Rilo Kiley’s dissection of the human condition peaked in the track The Absence of God. The title says it all really. Through lines such as “Planning’s for the poor, so let’s pretend that we are rich” and “We could be daytime drunks if we wanted, we’d never get anything done that way”, the song brings forth a godless reality, where humans are merely flotsams in the great sea of life. Without the idea of some omnipotent objective being watching us, humans’ action would mean nothing. Therefore, failures in life should not be regretted, since they are our “training grounds”. As Lewis sings the line “Just as your back’s turned, you'll be surprised...as your solitude subsides, everyone at some point in their life fails, so there is no need to worry. The Absence of God marries poetry and philosophy in such beautiful and accessible manner, that I believe the song is one of their best efforts to date, if not the best.



Happiness is a warm gun
Days of Rilo Kiley unfortunately were numbered. By the next album, Under the Blacklight (2007), the band had been divided, as its members were involved in some side projects. Jenny Lewis released Rabbit Fur Coat (2006), her debut solo album, which outsold every record Rilo Kiley had ever released. Blake Sennet released two albums with The Elected: Me First (2004) and Sun, Sun, Sun (2006). Under the Blacklight would be Rilo Kiley’s last act together. Technically, the record is Rilo Kiley’s. Spiritually, it is not. Lewis became the band’s de facto leader, as she controlled most of Rilo Kiley’s creative proceedings. Sennet and co was merely her support group. Critics speculated that Lewis was trying to design the record as her platform toward stardom. The validity of such speculation however still needs to be verified.

Despite the creative disparity, Rilo Kiley still sounded like a cohesive unit. In favor of new wave disco, the band ditched most of their country leanings and indie posturings. The glamorous package serves as complementary soundscape to the topic dissected in the album: sex. Here, Lewis sang a lot about sex, bad sex in particular. There is a tragic girl-gets-money-for-sex story in the track Close Call, hints of pornography in the The Moneymaker, the spoiled virginity of the protagonist of the track 15, and a saga about threesome in Dejalo. Despite all the humpings and physical contacts, as the lyrics suggest, happiness is awfully hard to find.
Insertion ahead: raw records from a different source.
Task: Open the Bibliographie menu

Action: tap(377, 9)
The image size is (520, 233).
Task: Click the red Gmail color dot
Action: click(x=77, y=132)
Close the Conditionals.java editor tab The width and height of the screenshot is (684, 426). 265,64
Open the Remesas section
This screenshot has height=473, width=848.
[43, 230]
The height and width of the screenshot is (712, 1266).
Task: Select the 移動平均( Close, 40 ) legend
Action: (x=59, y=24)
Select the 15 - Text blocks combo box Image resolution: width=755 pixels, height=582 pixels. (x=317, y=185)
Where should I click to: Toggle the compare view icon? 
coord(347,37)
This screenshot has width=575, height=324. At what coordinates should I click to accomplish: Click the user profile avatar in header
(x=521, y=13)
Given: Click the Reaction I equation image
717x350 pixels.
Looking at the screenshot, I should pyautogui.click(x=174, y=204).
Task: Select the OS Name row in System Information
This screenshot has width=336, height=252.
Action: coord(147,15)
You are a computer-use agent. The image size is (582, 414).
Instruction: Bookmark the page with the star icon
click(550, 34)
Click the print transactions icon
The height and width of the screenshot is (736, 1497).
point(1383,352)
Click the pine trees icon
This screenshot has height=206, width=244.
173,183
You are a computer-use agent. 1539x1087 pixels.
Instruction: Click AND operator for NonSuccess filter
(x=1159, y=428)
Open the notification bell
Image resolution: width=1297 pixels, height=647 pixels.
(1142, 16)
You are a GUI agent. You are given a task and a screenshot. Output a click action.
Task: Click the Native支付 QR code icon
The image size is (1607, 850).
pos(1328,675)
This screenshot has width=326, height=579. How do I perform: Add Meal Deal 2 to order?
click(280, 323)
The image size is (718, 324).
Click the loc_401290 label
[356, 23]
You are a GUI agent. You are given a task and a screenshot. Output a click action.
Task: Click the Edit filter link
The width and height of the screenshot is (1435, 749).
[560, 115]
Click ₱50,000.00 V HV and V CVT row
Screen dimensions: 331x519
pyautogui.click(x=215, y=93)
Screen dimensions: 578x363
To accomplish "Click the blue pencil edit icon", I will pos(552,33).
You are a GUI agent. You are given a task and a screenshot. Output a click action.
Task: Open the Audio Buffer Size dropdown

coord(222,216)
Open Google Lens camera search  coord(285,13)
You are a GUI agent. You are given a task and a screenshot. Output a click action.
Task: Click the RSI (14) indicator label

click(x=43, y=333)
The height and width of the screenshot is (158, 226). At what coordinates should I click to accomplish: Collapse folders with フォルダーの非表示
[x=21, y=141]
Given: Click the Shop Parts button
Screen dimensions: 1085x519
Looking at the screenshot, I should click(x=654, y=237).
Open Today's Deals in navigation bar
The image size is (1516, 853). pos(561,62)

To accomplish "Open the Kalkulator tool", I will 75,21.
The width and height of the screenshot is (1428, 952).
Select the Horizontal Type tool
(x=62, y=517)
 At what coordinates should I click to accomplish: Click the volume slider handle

None of the characters in the songs are satisfied with their lives. In this respect, Lewis is actually making a statement on the body-and-soul dilemma, which is apparent in practically every aspect of human life. If life is a game of chess, then happiness is a different game altogether.

At this point, I’d like to end my article by recalling a trivial event in Rilo Kiley’s carrer. When interviewing Jenny Lewis back in 2002, a journalist quoted Ernest Hemingway, "Happiness in intelligent people is the rarest thing I know." Lewis sighed then smiled. "There’s a certain amount of comfort in that, isn’t there?"



-Naturally, a manuscript on Rilo Kiley. Inspired by and dedicated to Joan Lumanauw, a Rilo Kiley fan who once claimed that she could spend nights talking about her favorite band. Pictured above is Jenny Lewis (right) in PLEASANTVILLE (Gary Ross, 1998), her best acting to date, albeit in a small role.